Dataset entries:
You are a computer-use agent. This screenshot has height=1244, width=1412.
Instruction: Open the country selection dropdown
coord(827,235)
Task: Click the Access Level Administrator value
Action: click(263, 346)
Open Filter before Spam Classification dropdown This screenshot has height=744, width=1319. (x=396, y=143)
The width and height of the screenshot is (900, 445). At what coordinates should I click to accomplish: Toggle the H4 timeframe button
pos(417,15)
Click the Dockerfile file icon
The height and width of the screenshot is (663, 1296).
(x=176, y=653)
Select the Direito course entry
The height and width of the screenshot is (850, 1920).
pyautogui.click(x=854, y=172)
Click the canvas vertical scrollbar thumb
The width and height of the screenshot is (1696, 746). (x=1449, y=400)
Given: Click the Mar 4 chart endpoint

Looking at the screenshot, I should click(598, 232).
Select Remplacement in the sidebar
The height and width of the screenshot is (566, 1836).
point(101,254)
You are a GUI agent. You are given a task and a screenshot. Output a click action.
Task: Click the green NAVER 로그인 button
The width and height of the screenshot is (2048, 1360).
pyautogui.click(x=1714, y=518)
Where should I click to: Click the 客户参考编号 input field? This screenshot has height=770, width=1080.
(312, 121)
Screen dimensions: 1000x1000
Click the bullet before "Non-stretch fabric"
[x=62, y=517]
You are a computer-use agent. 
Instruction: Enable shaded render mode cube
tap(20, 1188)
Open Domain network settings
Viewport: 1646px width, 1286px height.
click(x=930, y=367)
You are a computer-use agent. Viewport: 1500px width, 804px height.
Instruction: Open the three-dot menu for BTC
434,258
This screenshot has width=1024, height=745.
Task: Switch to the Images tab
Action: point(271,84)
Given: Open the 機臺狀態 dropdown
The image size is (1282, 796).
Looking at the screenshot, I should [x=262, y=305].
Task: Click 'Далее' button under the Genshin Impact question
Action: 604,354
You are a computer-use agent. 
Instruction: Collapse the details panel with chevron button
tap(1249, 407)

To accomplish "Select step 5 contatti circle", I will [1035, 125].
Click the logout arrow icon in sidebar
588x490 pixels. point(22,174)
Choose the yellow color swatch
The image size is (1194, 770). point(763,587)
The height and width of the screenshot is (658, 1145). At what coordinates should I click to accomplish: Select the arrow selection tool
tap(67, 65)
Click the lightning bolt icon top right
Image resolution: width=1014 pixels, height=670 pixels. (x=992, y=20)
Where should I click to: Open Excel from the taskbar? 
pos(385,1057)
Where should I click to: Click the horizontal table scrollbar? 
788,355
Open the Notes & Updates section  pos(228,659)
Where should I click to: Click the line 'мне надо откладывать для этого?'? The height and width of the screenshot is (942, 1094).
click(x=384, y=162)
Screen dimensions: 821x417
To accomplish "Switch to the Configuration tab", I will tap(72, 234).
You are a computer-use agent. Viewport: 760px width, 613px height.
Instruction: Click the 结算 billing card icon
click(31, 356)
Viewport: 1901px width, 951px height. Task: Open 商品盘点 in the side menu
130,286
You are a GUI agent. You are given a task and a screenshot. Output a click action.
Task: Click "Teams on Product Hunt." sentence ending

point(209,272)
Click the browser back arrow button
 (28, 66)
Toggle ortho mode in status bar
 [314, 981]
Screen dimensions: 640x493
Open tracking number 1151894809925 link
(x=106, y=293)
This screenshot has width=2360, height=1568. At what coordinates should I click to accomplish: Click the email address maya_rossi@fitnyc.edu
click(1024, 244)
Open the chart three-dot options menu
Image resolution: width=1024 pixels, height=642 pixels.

Request -
Format the lines of the dataset entries above as a JSON list of strings, one string per line and no blank lines, beginning with the line containing "Given: Open the 機臺狀態 dropdown" and continuing through the line containing "point(209,272)".

Response -
[
  "Given: Open the 機臺狀態 dropdown",
  "The image size is (1282, 796).",
  "Looking at the screenshot, I should [x=262, y=305].",
  "Task: Click 'Далее' button under the Genshin Impact question",
  "Action: 604,354",
  "You are a computer-use agent. ",
  "Instruction: Collapse the details panel with chevron button",
  "tap(1249, 407)",
  "To accomplish \"Select step 5 contatti circle\", I will [1035, 125].",
  "Click the logout arrow icon in sidebar",
  "588x490 pixels. point(22,174)",
  "Choose the yellow color swatch",
  "The image size is (1194, 770). point(763,587)",
  "The height and width of the screenshot is (658, 1145). At what coordinates should I click to accomplish: Select the arrow selection tool",
  "tap(67, 65)",
  "Click the lightning bolt icon top right",
  "Image resolution: width=1014 pixels, height=670 pixels. (x=992, y=20)",
  "Where should I click to: Open Excel from the taskbar? ",
  "pos(385,1057)",
  "Where should I click to: Click the horizontal table scrollbar? ",
  "788,355",
  "Open the Notes & Updates section  pos(228,659)",
  "Where should I click to: Click the line 'мне надо откладывать для этого?'? The height and width of the screenshot is (942, 1094).",
  "click(x=384, y=162)",
  "Screen dimensions: 821x417",
  "To accomplish \"Switch to the Configuration tab\", I will tap(72, 234).",
  "You are a computer-use agent. Viewport: 760px width, 613px height.",
  "Instruction: Click the 结算 billing card icon",
  "click(31, 356)",
  "Viewport: 1901px width, 951px height. Task: Open 商品盘点 in the side menu",
  "130,286",
  "You are a GUI agent. You are given a task and a screenshot. Output a click action.",
  "Task: Click \"Teams on Product Hunt.\" sentence ending",
  "point(209,272)"
]